本研究发现，随着斩拌时间延长，表面疏水性逐渐增大。这可能是由于斩拌过程中的剪切作用破坏了鱼糜肌动球蛋白的空间结构，分子内部的疏水性氨基酸残基逐渐暴露于蛋白质表面，从而导致肌原纤维蛋白表面疏水性增加［25］。在疏水相互作用下，肌原纤维蛋白分子发生聚集，导致粒径增大。但随着斩拌时间进一步增加，斩拌过程所产生的机械作用会使蛋白质聚集体解聚，从而使粒径降低［23］。

本研究发现，斩拌过程中鱼糜肌原纤维蛋白溶解度呈现先上升后下降趋势。这可能是由于斩拌初期的机械作用破坏肌纤维组织，有利于肌原纤维蛋白溶解［26］。而斩拌后期（120～180 s），蛋白质发生变性，造成溶解度持续下降；同时，随着斩拌时间的延长，鱼糜凝胶强度显著提高。这可能与斩拌过程引起的肌原纤维蛋白理化性质和结构变化有关。在斩拌过程中，蛋白质结构伸展，肌原纤维蛋白内部的官能团暴露［27］，在氢键及疏水相互作用下形成了更紧密均一的三维凝胶网络，使得凝胶强度增大［28］。

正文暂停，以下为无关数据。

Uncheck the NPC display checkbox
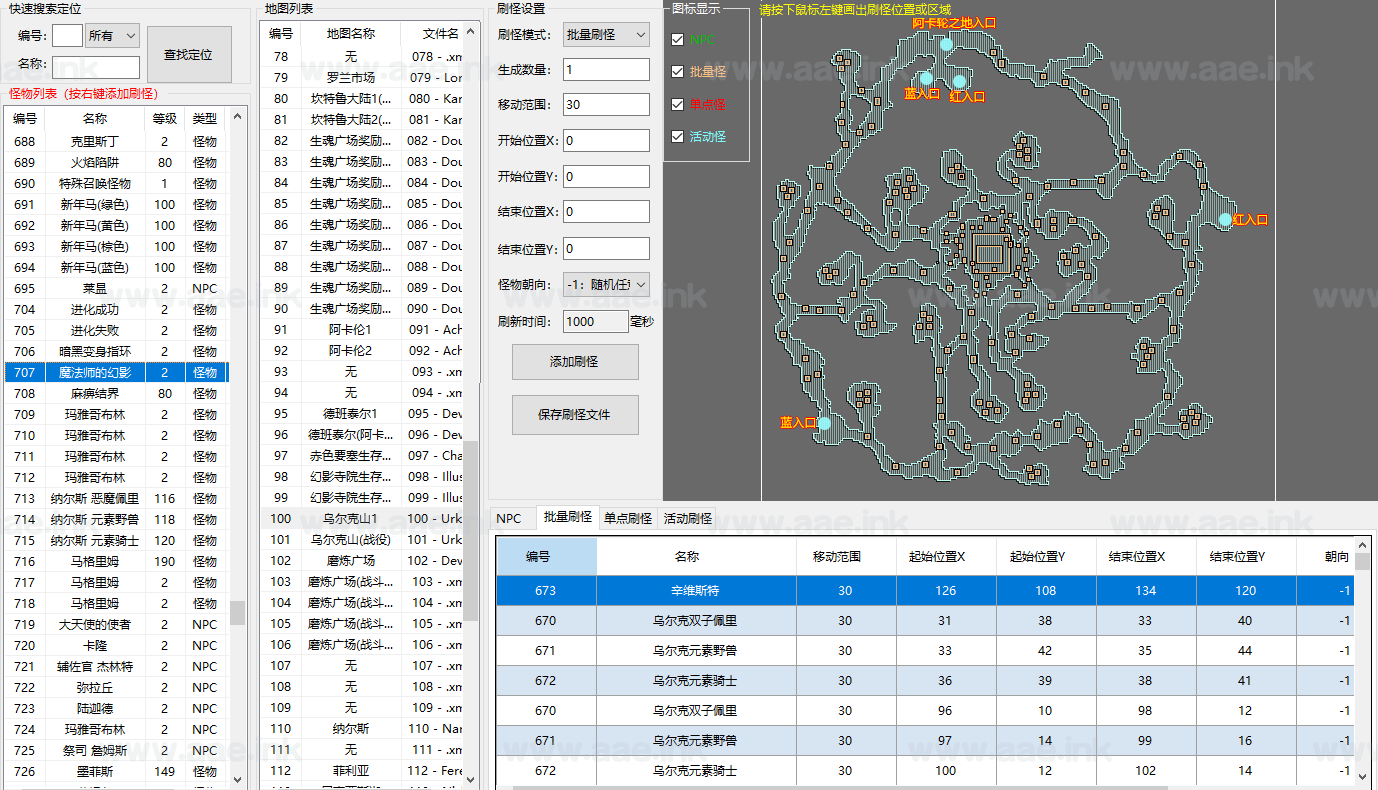Screen dimensions: 1378x790 675,40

综上分析，随着斩拌时间的延长，肌原纤维蛋白溶解度、总巯基含量和粒径总体呈先上升后下降趋势，Ca2+-ATP酶活性逐渐降低，表面疏水性增强，鱼糜凝胶强度在斩拌后期显著增加。线性模型冗余分析结果表明，鱼糜斩拌过程主要是通过机械作用导致肌原纤维蛋白的氧化变性，而非斩拌过程中产生的局部热效应。

4 结论

本试验探究了添加不同浓度NaCl 的鱼糜在斩拌过程中肌原纤维蛋白的结构变化规律，并基于线性模型冗余分析了斩拌过程中的机械效应（粒径变化）及热效应（温度变化）与蛋白质氧化变性指标的相关性，从而确定鱼糜斩拌过程中导致肌原纤维蛋白氧化变性的关键影响因子。结果表明，鱼糜斩拌过程中的机械力效应是导致肌原纤维蛋白氧化变性的主要因子，斩拌过程中产生的局部热效应对鱼糜肌原纤维蛋白的氧化作用影响有限。因此，在后续研究中，在斩拌过程除采取物理控温外，可通过优化鱼糜斩拌条件来减小斩拌机械力对鱼糜肌原纤维蛋白的负面影响，从而进一步提高鱼糜制品加工品质。